How many lines within the records include the word "agent"? Only that number should be given.

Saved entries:
__________
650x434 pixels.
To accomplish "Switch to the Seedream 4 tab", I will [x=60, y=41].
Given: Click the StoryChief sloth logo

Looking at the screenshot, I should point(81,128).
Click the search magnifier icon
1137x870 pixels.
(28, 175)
__________
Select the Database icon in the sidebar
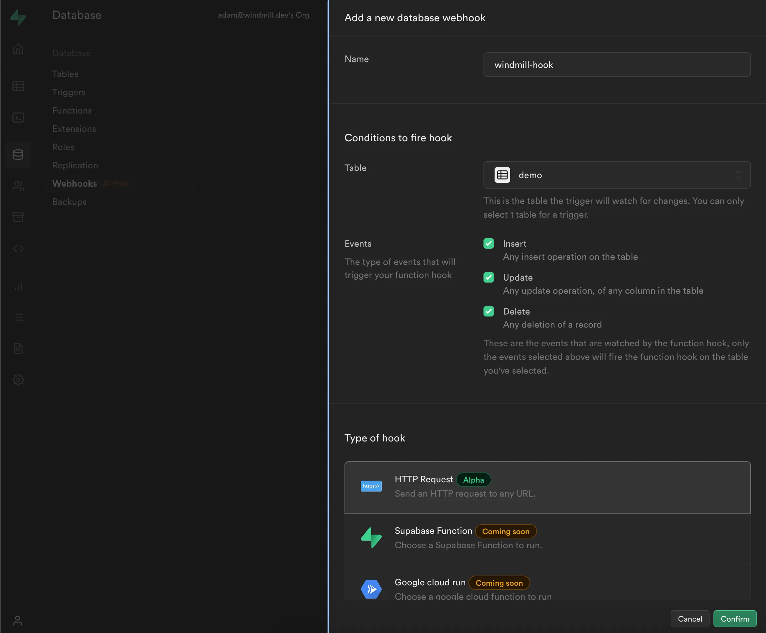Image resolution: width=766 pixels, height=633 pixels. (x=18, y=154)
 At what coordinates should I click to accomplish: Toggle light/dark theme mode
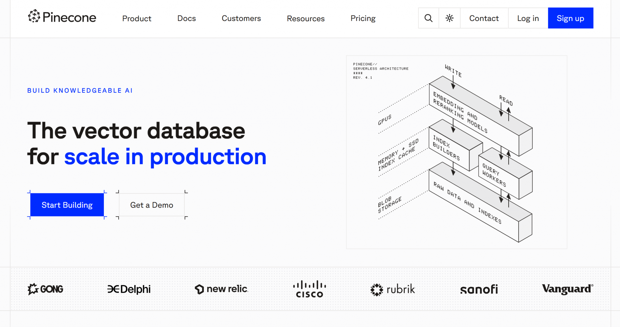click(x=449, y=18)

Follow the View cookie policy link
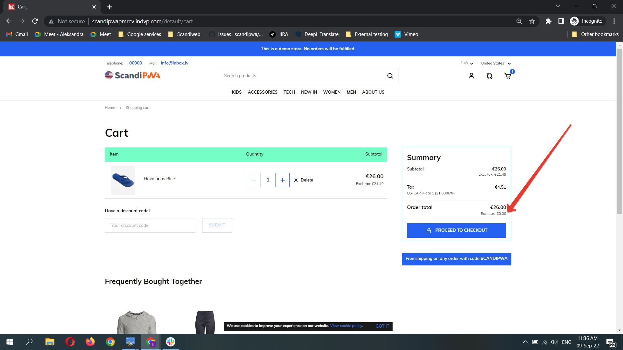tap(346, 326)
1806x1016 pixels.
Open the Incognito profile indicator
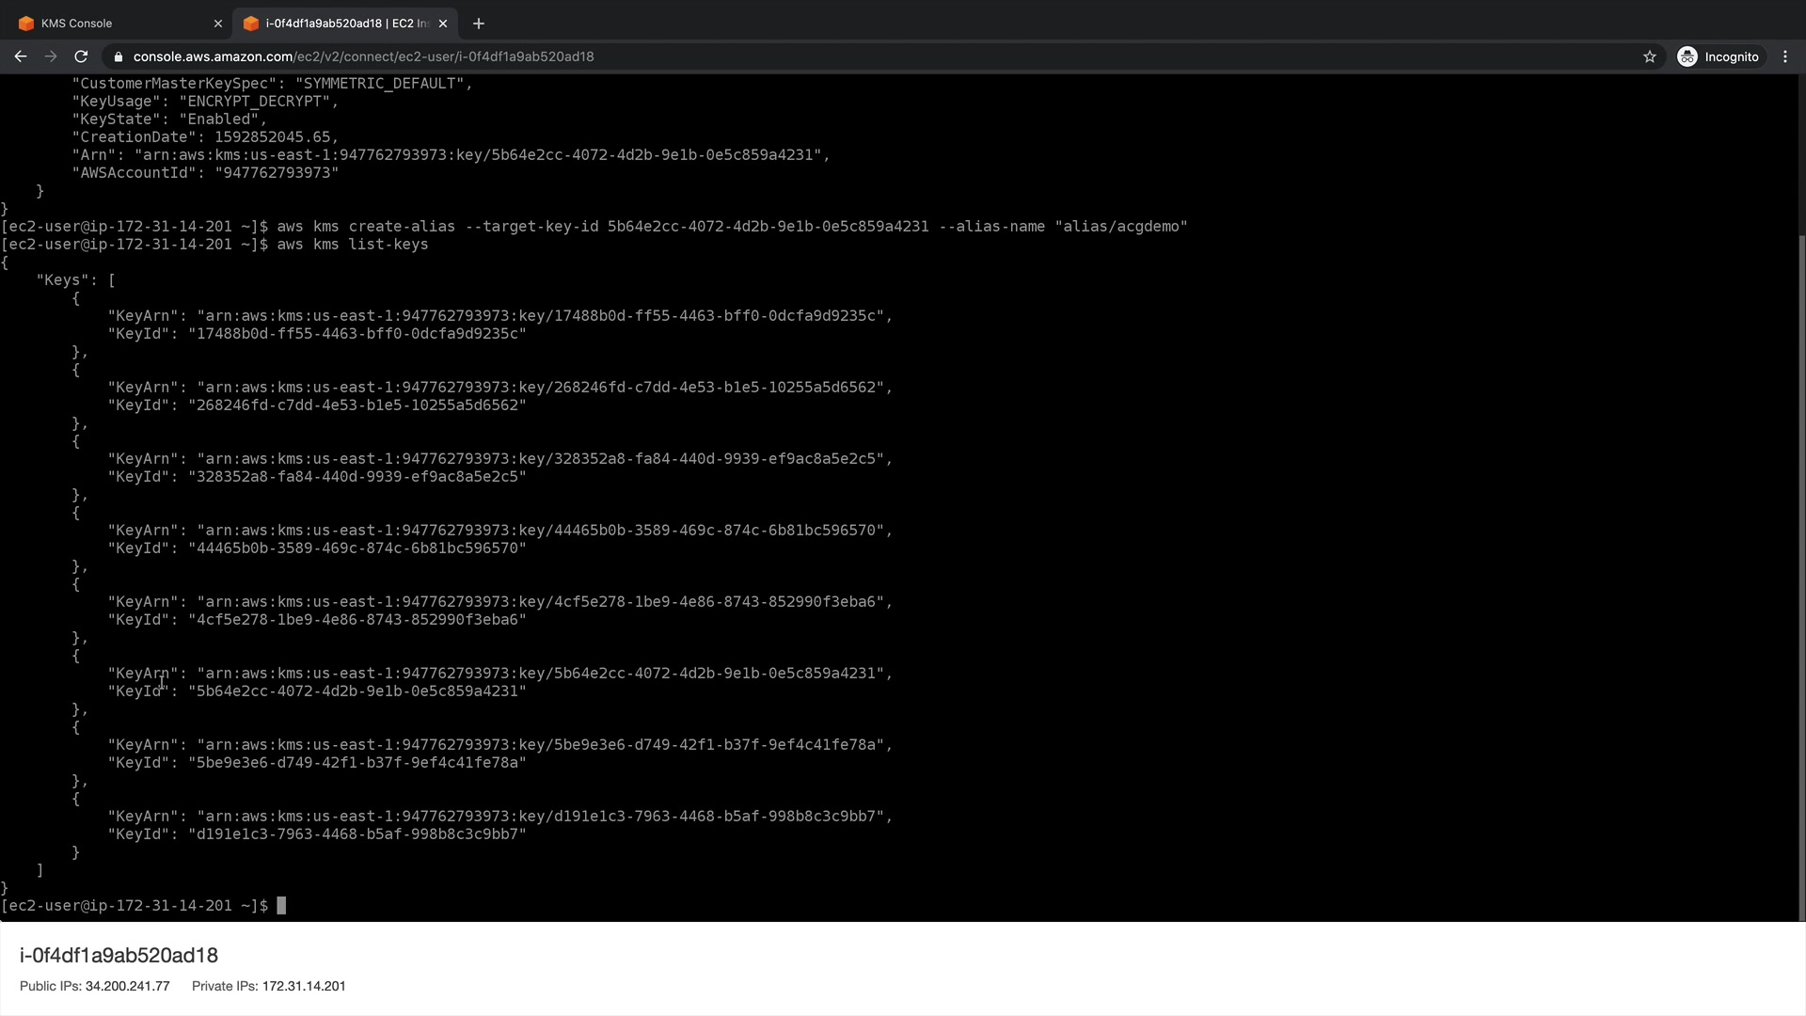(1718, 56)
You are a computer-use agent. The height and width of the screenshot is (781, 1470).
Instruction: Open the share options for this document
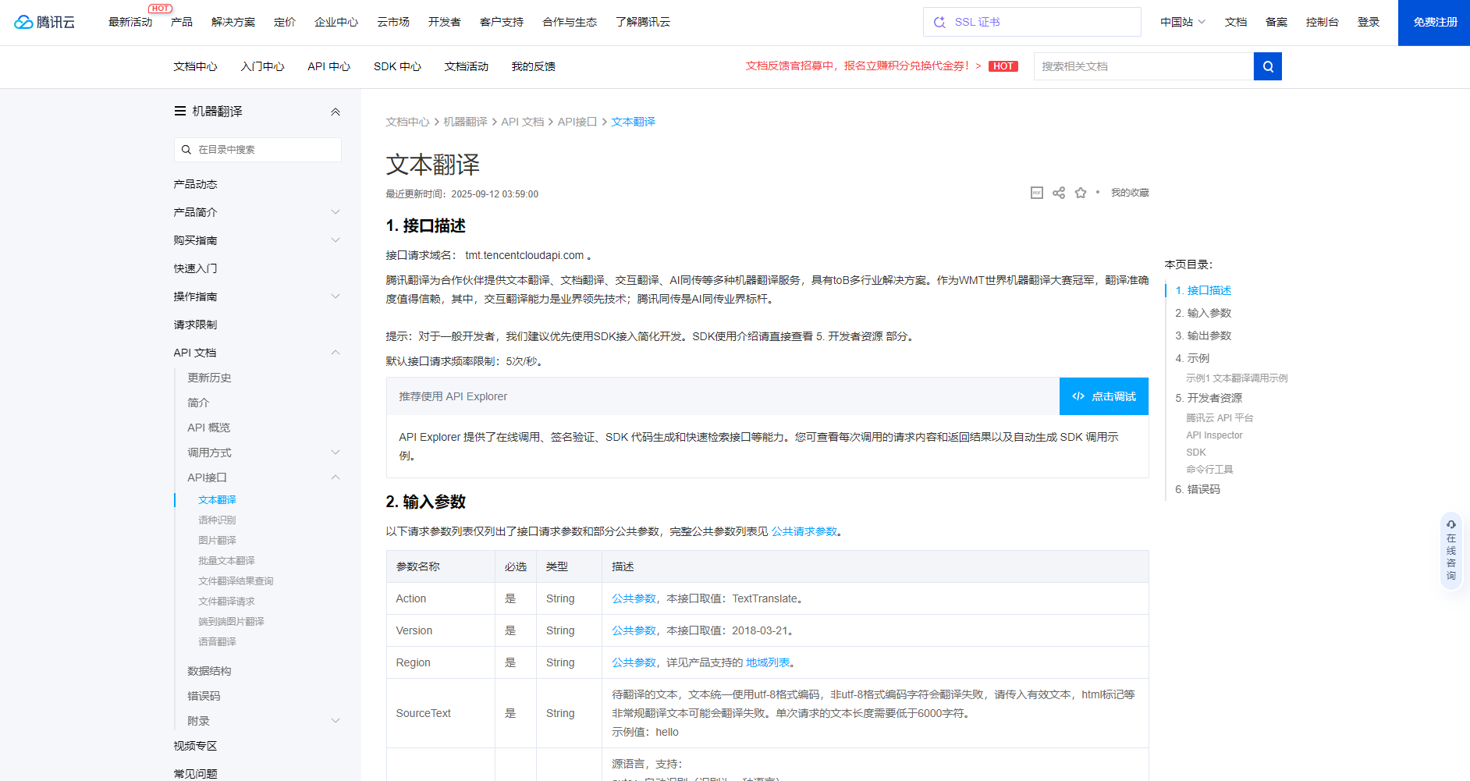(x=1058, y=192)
__________
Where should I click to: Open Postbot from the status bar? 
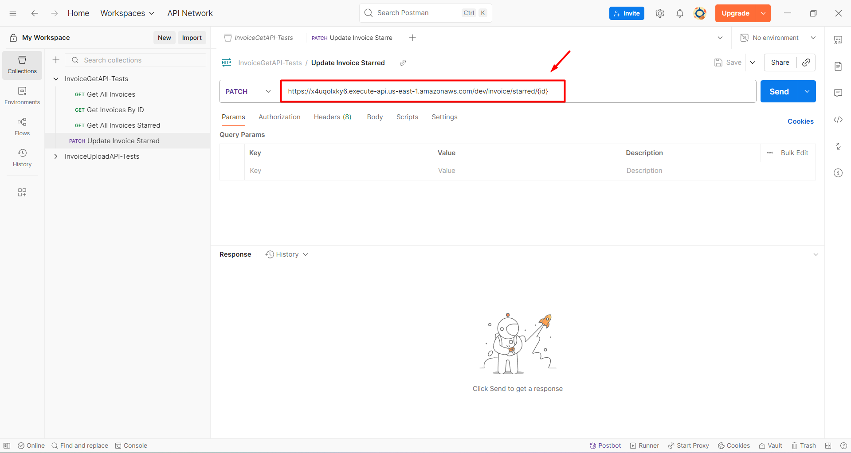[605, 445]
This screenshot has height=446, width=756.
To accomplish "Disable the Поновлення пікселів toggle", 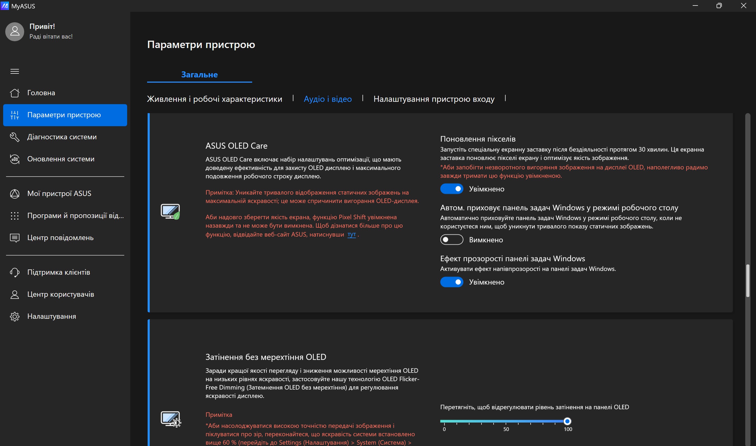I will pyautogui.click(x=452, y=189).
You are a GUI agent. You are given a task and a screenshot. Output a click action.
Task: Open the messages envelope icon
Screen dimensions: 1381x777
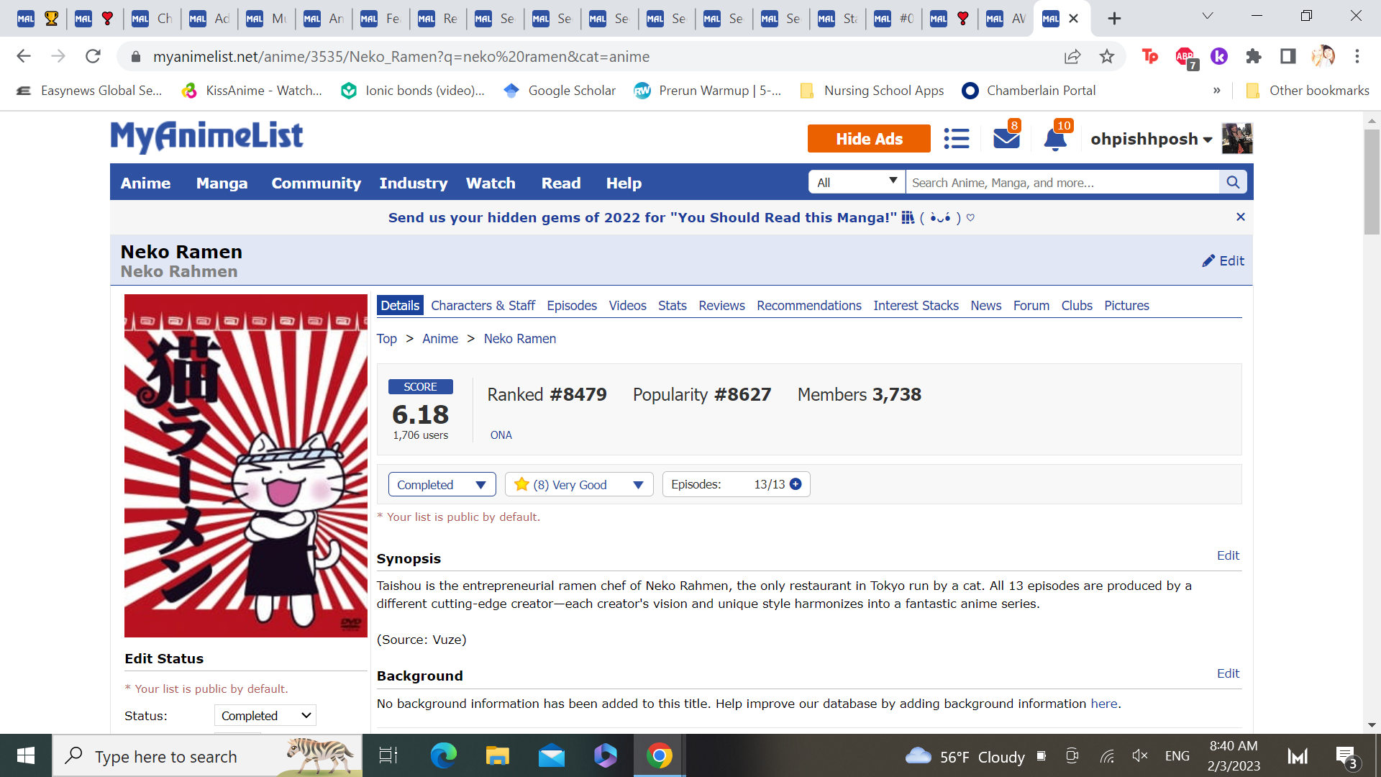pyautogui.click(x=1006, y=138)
__________
TASK SOLUTION: 2